クォーツ「お前会う度に失礼な奴だな、そろそろ罰の1つでも当てるぞ!!」
まぁ待て、今は言い争いしている場合じゃ無いだろうがよ・・・、ってあれ?クォーツ神って髪黒かったか?
結愛「てめぇ、作者の癖に間違えてんじゃねぇ!!俺は兎も角神様に失礼だろうがよ。」
光明「え・・・、そうなの?」
結愛「お・・・、おい光明!!お前もか!!」
どうやら今の今まで「一柱の神」と妻を間違えていた副社長、黙っていればバレなかったのにこれは大きな墓穴を掘ってしまった様だ。

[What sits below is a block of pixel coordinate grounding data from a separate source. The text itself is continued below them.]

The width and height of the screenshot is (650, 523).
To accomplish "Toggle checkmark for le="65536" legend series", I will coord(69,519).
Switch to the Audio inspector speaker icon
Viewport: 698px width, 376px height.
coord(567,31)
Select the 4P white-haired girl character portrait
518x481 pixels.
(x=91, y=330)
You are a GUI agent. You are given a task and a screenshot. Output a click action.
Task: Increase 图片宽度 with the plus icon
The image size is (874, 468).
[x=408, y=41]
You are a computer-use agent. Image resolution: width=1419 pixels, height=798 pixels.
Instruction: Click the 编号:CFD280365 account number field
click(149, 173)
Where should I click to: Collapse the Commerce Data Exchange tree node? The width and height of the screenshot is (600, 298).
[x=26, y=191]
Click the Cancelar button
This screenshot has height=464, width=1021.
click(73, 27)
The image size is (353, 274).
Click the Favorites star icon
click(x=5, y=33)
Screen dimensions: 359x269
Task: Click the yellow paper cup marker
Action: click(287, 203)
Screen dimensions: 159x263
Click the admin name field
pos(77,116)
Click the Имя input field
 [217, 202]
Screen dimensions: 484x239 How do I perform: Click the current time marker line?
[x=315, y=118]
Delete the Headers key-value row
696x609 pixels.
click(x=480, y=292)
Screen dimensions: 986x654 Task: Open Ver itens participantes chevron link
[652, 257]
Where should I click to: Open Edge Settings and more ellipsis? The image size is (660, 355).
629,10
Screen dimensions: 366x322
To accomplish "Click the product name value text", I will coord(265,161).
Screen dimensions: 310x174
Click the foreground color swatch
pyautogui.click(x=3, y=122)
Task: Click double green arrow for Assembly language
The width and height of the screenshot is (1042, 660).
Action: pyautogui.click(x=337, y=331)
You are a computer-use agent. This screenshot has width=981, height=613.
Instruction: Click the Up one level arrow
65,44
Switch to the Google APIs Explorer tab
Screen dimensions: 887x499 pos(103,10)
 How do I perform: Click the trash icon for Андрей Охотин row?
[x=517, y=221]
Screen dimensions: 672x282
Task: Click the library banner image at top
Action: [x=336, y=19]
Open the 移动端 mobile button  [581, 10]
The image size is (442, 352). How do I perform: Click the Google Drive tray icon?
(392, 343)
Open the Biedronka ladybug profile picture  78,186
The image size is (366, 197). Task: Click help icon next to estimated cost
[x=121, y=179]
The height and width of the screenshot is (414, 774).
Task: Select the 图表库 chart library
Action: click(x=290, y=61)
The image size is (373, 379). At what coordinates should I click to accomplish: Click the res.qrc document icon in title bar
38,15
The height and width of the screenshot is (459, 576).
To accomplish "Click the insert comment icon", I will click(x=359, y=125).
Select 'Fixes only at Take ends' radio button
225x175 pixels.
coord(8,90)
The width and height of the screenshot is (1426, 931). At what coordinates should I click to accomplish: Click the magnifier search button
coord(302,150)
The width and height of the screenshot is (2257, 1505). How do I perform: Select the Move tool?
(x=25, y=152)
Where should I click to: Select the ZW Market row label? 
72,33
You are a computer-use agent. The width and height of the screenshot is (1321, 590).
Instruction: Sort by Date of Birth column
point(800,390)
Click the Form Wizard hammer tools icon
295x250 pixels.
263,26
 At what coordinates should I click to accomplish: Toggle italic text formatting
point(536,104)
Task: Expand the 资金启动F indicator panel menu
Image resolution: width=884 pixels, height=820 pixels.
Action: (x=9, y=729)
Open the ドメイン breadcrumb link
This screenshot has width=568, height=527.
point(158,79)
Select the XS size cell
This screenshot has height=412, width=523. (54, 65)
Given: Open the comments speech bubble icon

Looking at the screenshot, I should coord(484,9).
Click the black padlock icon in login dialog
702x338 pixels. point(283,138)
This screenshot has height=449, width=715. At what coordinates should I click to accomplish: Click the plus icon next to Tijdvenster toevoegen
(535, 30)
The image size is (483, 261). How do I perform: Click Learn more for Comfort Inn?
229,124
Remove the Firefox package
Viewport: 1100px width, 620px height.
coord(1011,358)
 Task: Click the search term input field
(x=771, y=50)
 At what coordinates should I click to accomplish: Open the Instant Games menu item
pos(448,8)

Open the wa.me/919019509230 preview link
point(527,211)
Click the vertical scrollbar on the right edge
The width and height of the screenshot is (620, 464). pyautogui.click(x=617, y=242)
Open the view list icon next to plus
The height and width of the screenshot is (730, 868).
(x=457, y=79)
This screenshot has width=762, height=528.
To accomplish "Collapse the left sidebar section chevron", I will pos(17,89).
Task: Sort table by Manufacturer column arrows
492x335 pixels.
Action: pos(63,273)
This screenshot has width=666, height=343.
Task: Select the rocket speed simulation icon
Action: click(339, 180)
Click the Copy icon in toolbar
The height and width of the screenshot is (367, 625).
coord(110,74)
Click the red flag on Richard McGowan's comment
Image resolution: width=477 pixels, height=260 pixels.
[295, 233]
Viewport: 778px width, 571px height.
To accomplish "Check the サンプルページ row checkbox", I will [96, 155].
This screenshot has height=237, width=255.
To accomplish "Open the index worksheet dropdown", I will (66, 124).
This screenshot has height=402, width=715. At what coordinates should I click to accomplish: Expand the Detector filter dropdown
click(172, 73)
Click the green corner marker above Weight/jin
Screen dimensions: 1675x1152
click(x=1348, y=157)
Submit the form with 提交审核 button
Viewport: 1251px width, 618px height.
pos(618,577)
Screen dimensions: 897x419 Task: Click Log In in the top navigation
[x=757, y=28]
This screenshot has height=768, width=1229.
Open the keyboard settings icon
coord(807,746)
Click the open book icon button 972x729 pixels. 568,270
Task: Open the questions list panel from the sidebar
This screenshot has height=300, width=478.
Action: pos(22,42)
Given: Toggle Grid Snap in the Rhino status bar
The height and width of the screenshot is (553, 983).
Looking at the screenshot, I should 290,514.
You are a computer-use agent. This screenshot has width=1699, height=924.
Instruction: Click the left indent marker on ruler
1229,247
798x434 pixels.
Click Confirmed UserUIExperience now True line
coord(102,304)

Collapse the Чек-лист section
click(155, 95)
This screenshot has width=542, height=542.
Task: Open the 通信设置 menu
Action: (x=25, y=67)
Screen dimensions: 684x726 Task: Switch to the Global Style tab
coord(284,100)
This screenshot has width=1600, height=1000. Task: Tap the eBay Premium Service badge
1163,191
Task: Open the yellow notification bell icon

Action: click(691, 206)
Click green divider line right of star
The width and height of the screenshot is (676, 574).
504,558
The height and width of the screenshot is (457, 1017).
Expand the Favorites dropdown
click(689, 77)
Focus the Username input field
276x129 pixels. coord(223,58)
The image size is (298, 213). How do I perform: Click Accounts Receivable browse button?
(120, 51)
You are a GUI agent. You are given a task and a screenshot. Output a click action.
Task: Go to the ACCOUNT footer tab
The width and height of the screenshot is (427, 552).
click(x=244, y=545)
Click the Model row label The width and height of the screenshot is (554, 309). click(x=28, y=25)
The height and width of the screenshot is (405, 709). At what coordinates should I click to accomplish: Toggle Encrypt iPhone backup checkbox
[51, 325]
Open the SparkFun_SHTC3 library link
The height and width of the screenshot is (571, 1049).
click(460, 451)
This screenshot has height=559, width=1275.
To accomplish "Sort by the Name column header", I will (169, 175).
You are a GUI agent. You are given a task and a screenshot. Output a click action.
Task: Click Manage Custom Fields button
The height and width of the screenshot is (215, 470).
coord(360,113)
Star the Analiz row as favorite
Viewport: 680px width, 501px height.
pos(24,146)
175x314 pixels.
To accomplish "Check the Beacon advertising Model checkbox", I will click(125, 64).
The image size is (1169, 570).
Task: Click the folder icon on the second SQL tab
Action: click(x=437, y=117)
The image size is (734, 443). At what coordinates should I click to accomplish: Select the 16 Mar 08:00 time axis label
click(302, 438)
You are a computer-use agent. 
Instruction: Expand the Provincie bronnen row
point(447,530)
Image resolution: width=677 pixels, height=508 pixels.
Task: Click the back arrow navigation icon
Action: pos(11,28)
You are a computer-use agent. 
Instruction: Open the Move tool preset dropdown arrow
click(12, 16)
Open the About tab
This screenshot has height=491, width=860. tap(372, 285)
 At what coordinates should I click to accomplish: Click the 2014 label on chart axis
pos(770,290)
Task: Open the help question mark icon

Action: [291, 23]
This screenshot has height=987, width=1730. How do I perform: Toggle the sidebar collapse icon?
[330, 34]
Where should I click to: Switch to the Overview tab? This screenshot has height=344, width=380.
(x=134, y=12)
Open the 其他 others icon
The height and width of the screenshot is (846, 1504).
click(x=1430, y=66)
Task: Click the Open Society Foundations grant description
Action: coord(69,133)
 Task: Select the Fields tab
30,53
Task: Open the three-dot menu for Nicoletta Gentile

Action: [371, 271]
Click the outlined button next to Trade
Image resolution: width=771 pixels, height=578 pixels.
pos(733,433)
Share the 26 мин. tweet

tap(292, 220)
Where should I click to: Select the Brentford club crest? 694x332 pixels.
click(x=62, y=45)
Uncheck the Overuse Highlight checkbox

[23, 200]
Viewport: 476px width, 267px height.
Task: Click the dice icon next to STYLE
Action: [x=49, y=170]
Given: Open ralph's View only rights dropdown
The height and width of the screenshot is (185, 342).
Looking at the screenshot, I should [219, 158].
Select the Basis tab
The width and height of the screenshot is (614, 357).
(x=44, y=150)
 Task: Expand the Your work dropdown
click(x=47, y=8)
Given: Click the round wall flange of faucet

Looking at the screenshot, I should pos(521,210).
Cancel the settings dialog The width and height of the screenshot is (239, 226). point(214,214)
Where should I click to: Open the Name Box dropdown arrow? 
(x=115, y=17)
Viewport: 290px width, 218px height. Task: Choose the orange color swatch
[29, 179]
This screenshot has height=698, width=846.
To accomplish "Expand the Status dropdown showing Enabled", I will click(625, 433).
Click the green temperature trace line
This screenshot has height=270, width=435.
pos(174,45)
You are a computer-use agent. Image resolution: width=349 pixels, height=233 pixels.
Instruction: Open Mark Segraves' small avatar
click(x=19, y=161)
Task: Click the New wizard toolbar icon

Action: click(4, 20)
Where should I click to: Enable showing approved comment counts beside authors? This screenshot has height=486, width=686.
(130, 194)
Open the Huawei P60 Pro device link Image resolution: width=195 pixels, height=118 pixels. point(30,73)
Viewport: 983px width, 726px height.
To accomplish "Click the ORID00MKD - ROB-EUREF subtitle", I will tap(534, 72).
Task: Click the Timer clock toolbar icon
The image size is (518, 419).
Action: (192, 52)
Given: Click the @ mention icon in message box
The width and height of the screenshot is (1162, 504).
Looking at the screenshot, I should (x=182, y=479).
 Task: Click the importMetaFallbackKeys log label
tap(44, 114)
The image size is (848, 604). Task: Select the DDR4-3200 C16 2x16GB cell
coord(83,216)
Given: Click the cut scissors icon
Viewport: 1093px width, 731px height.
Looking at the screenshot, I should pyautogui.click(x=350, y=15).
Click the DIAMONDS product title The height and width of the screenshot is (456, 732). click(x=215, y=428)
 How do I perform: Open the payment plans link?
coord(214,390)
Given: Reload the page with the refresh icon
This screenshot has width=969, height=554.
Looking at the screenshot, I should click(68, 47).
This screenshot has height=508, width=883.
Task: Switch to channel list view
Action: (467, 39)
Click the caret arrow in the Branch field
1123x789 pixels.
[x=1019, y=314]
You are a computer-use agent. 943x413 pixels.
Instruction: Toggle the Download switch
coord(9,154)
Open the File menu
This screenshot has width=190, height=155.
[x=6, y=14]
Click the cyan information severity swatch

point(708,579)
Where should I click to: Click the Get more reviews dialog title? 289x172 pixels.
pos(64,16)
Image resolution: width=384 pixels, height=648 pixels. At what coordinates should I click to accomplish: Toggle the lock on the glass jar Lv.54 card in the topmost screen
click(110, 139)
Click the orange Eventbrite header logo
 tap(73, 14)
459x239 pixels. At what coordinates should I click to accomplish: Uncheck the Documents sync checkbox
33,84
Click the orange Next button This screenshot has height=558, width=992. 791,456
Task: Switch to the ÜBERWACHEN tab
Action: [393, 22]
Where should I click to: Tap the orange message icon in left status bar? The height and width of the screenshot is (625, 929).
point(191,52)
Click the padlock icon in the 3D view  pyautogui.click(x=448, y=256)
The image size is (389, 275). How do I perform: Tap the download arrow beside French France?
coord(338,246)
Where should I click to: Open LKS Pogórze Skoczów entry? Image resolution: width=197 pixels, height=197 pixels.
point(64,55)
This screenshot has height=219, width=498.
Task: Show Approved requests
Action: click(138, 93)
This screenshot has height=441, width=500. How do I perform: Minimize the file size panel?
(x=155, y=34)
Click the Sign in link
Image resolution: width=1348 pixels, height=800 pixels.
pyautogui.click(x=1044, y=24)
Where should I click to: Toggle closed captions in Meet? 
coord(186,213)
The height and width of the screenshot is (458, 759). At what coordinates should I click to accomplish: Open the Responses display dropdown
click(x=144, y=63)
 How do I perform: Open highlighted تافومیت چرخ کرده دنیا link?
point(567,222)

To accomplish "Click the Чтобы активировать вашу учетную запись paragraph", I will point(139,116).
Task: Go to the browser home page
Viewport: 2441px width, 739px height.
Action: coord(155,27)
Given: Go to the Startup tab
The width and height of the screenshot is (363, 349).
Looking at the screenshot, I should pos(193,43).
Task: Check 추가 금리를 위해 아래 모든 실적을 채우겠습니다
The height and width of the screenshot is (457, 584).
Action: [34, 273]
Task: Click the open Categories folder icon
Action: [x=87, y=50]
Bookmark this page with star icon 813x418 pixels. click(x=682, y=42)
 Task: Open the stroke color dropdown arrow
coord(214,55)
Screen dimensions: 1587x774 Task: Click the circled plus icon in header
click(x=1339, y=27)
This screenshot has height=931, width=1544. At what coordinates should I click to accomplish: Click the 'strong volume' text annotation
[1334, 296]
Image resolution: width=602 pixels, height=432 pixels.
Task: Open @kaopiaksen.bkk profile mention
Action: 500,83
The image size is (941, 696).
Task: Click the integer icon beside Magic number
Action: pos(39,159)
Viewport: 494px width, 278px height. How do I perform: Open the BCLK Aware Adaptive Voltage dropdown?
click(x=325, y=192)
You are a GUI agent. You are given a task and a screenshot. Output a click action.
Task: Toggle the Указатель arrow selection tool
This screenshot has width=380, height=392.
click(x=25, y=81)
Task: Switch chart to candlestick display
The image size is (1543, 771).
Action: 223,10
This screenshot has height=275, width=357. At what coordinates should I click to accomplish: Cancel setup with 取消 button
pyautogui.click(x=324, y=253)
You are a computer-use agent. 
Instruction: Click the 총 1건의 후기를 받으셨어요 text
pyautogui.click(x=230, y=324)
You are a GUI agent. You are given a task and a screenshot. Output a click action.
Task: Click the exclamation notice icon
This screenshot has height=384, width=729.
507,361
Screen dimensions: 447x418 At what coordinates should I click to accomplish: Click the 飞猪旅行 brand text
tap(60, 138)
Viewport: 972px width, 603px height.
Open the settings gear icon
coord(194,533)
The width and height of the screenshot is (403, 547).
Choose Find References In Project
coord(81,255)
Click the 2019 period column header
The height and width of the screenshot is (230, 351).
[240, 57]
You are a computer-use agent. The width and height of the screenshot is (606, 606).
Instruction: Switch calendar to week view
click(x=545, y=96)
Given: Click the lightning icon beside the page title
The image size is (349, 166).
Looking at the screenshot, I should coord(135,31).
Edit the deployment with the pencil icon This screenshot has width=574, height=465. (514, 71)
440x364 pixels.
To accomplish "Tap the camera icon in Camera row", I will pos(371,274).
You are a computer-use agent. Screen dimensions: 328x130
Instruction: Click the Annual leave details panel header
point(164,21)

クォーツ「まぁ良い、もう慣れた事だから気にしないでおくがこれからはよく見る事だな。」
ふぅ・・・、これで一件落着だな(違う)。一先ず話を進めるぞ、・・・ってあれ?ハイラさん?
ハイラ「・・・。」
好美「ちょっと、大丈夫ですか?!守、お水出して!!」
急ぎ『アイテムボックス』から水の入ったペットボトルを取り出してハイラに飲ませた守、懸命な救護のお陰ですぐに目を覚ました様だが神の姿を見てまた倒れ込んでしまったので好美は必死になって起こそうとした。
好美「ちょっと!!どうかされました?!」
ハイラ「嘘でしょ・・・、やっぱり結愛さんが2人もいるぅ~・・・。」
クォーツ「お前もか!!」
誰も悪くないと思うんだけどな・・・。